Tony Herreman a connu une carrière marquée par la fidélité à ses employeurs: dix années à Beveren, trois à Ekeren, cinq à Gand, trois au GBA. Et il a signé pour trois saisons à Charleroi.

Il joua dans toutes les équipes nationales de jeunes, poursuivit chez les Espoirs et les Aspirants, et on lui promit autrefois un avenir chez les Diables Rouges. Cet espoir, il l’a caressé vainement durant de longues années. « Plus d’une fois, j’en ai été très proche », regrette-t-il. « Notamment lorsque j’étais à Ekeren. Dans les journaux, on lisait que je formais, avec Joël Bartholomeeussen, le meilleur flanc gauche du championnat de Belgique. Moi au back, Joël comme médian. Un jour, Haesaert a décidé de nous faire permuter. Un peu plus tard, Guy Thys a eu besoin d’un back gauche en équipe nationale et il a logiquement pris Joël. J’ai raté, à ce moment-là, une chance unique. On a encore parlé de moi en équipe nationale avant la Coupe du Monde aux Etats-Unis, mais cela n’a pas dépassé le stade des rumeurs. Une seule sélection chez les Diables aurait constitué un couronnement de ma carrière. Ne pas avoir été repris restera mon plus grand regret ».
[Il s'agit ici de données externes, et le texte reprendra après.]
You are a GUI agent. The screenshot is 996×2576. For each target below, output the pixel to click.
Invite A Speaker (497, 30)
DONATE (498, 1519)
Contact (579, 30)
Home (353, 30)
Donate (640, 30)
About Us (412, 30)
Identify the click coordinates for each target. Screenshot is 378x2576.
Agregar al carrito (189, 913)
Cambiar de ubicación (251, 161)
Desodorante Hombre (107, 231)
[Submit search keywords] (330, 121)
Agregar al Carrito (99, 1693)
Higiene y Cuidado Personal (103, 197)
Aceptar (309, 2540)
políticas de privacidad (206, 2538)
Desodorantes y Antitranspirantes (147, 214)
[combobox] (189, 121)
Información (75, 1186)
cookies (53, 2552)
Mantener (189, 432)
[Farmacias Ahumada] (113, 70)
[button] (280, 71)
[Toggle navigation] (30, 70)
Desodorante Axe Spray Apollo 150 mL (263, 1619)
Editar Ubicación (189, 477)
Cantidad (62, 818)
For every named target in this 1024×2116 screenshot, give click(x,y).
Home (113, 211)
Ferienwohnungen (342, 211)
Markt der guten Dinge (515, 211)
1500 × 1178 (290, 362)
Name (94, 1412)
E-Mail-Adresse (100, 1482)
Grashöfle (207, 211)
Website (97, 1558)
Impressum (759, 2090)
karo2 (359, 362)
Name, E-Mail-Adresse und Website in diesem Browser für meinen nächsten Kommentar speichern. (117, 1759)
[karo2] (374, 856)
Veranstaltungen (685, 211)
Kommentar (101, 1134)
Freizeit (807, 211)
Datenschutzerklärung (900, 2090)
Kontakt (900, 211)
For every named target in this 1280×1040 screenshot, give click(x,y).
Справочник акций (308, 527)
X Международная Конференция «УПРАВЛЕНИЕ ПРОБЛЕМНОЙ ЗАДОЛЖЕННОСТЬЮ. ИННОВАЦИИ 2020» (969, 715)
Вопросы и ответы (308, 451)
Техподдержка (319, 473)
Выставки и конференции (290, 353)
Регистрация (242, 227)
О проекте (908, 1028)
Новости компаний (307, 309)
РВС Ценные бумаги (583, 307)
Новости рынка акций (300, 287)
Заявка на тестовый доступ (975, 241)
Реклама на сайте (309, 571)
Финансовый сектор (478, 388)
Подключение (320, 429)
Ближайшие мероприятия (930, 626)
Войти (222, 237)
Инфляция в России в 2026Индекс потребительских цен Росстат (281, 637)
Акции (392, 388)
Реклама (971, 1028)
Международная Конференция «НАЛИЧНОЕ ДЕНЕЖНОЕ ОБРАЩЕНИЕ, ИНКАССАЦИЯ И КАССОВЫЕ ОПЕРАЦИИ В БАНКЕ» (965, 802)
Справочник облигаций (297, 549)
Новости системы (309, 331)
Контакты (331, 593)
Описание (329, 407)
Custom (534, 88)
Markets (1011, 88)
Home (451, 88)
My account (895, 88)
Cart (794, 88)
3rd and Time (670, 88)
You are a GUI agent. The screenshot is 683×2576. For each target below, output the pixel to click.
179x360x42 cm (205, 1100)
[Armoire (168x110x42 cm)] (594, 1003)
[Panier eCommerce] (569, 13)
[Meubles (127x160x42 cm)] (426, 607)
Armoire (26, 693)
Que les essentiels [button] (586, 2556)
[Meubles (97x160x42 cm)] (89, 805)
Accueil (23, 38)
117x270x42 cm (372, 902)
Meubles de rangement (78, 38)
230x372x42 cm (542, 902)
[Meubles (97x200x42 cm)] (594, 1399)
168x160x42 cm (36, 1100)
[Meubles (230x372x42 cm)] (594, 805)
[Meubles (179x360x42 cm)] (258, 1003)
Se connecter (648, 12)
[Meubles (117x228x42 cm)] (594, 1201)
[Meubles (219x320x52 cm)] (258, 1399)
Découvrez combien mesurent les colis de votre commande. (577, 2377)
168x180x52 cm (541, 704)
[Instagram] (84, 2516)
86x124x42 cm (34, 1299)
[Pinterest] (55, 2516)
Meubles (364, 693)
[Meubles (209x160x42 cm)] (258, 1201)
431 matches de D1, dont 136 consécutifs.

Par contre, Herreman a presque toujours été incontesté dans ses clubs. Ce qui lui permet, à 32 ans, d’afficher 431 matches de D1 à son compteur. Et comme il compte jouer jusqu’à 38 ans si sa santé le lui permet, le record de Raymond Mommens (614 matches) ne semble pas si impossible à améliorer. « Je n’y avais jamais songé, mais pourquoi pas, au fond? Mommens et moi, nous avons sans doute le même secret: nous nous sommes toujours soignés, nous avons toujours vécu comme de vrais pros. Pour arriver à un total pareil, il faut aussi un minimum de chance, être épargné par les blessures. Moi, je n’ai porté qu’une seule fois un plâtre dans ma vie: pour une fracture de la cheville quand j’étais… Minime. Il y a deux ans, un médecin a pratiqué une échographie de ma cheville: il n’en revenait pas qu’elle soit toujours aussi intacte après autant d’années de professionnalisme. Aucune trace d’usure, rien. La cheville d’un Junior! »

Quoi qu’il arrive au cours des prochaines années, Herreman détient déjà un record qui n’est pas près d’être battu: il a disputé quatre championnats d’affilée sans rater la moindre minute sur le terrain! Soit 136 matches complets consécutifs, avec La Gantoise. Il fut encore titulaire pendant quelques rencontres lors de la cinquième saison, avant que Johan Boskamp ne mette fin à sa superbe série.

« C’est de très loin le meilleur total pour un joueur de champ en Belgique. Je pense que Michel Preud’homme a fait encore mieux, mais on ne peut pas comparer un gardien et un autre joueur. Pendant ces quatre saisons, je n’ai même pas pensé à ce record. Je n’ai jamais refusé un duel en me disant que je risquais de prendre une carte et d’écoper d’une suspension qui mettrait fin à ma série. Je jouais simplement mon jeu, et j’en déduis que je suis un joueur très correct. Ce record, je n’en faisais pas une fixation. Mais j’ai très mal encaissé la décision de Boskamp, le jour où il m’a écarté de l’équipe ».